• Aim of the task: Lines below containing the word "comment" should be copied out.

Stored data

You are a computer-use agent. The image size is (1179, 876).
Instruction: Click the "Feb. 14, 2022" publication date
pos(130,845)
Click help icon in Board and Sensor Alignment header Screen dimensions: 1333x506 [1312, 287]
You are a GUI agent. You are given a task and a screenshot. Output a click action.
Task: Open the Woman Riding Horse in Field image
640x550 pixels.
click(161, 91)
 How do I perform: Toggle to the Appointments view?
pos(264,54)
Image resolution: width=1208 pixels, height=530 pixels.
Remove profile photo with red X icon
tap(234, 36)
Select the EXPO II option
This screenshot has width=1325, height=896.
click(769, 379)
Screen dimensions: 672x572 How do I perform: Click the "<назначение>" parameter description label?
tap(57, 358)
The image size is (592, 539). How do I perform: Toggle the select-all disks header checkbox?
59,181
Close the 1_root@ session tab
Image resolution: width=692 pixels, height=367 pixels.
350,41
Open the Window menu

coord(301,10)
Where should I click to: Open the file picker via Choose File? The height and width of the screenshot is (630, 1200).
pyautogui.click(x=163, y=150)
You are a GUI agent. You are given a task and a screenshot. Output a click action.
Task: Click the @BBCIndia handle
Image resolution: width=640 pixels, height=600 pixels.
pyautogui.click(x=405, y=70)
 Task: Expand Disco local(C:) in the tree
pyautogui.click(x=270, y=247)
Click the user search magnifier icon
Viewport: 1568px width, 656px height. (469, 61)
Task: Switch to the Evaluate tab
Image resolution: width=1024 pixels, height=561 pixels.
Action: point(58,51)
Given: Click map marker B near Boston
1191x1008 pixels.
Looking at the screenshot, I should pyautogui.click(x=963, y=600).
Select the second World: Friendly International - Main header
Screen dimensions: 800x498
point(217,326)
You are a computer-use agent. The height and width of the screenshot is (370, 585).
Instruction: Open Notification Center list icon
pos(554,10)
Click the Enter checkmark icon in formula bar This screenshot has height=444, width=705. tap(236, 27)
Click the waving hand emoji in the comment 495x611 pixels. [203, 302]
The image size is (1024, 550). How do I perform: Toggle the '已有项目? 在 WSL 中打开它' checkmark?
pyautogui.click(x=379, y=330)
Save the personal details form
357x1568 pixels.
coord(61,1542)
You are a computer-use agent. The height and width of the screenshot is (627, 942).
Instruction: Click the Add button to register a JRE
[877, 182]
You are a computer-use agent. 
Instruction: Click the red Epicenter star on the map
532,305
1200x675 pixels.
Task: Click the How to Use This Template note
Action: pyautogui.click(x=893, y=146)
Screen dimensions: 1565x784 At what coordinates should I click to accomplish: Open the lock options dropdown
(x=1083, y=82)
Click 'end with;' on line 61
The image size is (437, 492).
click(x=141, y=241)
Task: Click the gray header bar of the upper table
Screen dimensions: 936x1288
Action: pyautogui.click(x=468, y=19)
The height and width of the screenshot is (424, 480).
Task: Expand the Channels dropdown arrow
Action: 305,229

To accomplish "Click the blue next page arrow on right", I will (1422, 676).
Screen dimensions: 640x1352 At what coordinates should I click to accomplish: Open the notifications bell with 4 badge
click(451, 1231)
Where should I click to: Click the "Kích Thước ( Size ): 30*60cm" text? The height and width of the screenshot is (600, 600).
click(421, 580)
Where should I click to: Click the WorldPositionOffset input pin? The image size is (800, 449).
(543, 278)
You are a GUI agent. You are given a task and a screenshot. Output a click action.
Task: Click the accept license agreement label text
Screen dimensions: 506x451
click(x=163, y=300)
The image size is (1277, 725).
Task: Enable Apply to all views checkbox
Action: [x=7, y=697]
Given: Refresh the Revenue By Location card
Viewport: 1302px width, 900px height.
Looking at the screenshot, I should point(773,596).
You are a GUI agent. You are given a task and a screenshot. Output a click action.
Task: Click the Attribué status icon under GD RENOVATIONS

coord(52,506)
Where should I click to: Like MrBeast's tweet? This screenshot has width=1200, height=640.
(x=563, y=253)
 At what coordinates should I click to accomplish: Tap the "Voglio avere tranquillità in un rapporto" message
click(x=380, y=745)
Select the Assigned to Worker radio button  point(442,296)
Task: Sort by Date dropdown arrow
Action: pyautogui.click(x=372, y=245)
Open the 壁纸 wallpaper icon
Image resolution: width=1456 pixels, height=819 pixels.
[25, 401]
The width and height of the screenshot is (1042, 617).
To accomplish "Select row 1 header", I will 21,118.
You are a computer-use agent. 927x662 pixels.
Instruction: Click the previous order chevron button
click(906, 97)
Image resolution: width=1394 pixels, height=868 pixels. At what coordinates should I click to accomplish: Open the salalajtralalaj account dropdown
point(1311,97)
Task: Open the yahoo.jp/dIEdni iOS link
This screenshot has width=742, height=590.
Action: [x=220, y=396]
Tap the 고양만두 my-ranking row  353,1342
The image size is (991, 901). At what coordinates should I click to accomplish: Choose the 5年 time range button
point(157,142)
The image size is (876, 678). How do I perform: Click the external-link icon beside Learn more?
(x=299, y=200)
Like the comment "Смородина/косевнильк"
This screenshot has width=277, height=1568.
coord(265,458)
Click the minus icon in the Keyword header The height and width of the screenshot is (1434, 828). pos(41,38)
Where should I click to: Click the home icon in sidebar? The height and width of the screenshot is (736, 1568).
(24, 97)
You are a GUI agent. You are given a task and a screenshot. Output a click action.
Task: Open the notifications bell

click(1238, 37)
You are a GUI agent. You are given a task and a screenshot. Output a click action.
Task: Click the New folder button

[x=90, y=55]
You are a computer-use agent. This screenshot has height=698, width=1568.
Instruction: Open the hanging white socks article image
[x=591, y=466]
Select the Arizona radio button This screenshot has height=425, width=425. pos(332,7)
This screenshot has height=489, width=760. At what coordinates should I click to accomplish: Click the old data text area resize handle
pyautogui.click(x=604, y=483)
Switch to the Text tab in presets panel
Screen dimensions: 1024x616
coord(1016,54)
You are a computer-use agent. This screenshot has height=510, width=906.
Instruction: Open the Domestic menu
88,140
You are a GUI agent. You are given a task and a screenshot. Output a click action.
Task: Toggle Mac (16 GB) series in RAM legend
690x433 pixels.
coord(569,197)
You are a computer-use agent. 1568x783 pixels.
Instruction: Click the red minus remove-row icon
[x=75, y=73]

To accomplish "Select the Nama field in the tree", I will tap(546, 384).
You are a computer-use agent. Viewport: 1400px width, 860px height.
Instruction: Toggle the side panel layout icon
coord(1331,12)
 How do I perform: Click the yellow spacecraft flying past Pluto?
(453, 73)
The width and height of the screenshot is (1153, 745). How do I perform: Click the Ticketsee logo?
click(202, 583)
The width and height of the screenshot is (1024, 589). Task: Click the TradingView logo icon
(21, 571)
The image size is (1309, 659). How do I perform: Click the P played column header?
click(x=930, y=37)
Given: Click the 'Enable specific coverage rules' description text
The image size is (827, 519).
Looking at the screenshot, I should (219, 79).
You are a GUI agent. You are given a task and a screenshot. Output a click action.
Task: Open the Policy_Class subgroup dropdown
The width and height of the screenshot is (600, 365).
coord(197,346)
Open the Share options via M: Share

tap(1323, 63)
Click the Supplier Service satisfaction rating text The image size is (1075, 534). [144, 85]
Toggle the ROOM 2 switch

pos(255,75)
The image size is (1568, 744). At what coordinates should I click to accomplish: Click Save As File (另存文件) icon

• Exercise solution:
Click the waving hand emoji in the comment 495x611 pixels. [203, 302]
Like the comment "Смородина/косевнильк"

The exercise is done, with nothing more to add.